Jul 12, 2021

This is when thick, pasty stool accumulates around the stoma instead of falling down into the pouch. As more output is produced, it can start pushing under the baseplate because it has nowhere else to go. If not caught and corrected in time, this can cause leaks and skin irritation.  

Pancaking generally happens for one of two reasons, and often a combination of both:  

The stool is too pasty 

The pouch isn’t open enough for stool to drop down into it 

To “bulk up” stool, increase your intake of insoluble fiber. Bran cereal, dates & figs, lentils, nuts, and avocados are particularly rich in insoluble fiber. Bulking agents like METAMUCIL® or BENEFIBER® can be helpful here too, if you have trouble getting enough fiber through your diet. [Note: This doesn’t apply to ileostomates, who shouldn’t eat a high fiber diet. And remember, ostomates with underlying medical conditions should always consult with a doctor or registered dietician before making changes to their diet). 

If you’re increasing your fiber, whether through diet or a bulking agent, remember to increase your water intake too.
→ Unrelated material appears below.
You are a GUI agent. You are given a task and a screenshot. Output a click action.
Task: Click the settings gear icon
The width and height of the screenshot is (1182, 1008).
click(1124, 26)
This might sound odd, since the goal is to make the stool less pasty, but it’s important. Without extra water, the stool can become too hard. You don’t want to cross the line into constipation!  

You also want to make it easier for the stool to drop away from your stoma and down into the pouch. Sometimes your pouch can stick to itself, like plastic cling wrap, leaving no space for the output to drop into. There are a few tricks to deal with that.  

When applying a new pouch or bag liner, blow air into it to make sure it’s not stuck together. 

Squeeze a little oil into the pouch opening (or the bag liner after it’s inside the pouch), and rub it around to coat the inside, from top to bottom. You can buy a lubricating deodorant made especially for this purpose, or use baby oil. I’ve even heard of some people spraying cooking oil into the pouch. Whatever you use, make sure it doesn’t get on the flange, as this could interfere with the seal of the pouch.  

Pouches with filters allow gas to escape. That’s a good thing if you have excessive gas. But if it works too well, it can be almost like a vacuum, sucking air out of the pouch and making it stick to itself. If this is happening, try blocking the filters with the little stick-on tabs that usually come with the pouches.  

Another way to keep the pouch open is to drop a wad of wet toilet paper into the bottom. This creates a little space at the bottom of the pouch. It’s not a perfect solution, but anything’s worth a try.  

Some ostomy supply companies offer small foam blocks to place inside the pouches, keeping the sides apart. These are called “stoma bridges.” 

Excessive pressure from tight clothes or tummy wraps can flatten the pouch and keep output from falling into it. Try loosening them up a little to see if it helps.  

Stoma guards are another helpful product. They’re fairly rigid and function like athletic cups. Although principally designed to protect the stoma from injury (like in sports or other physical activities), stoma guards are also great for preventing the pouch – and therefore your output – from being squished and flattened by tight clothes or binders.  

Personally, I had a lot of pancaking with a colostomy until I started using bag liners. Once inserted into the pouch, I shove my fingers down into the liner to make sure it’s open and roomy. Then I squirt a little baby oil into the opening.  

Everyone’s different. What works like magic for one person may not work at all for another. Try a few different techniques to find the best pancaking solution for you.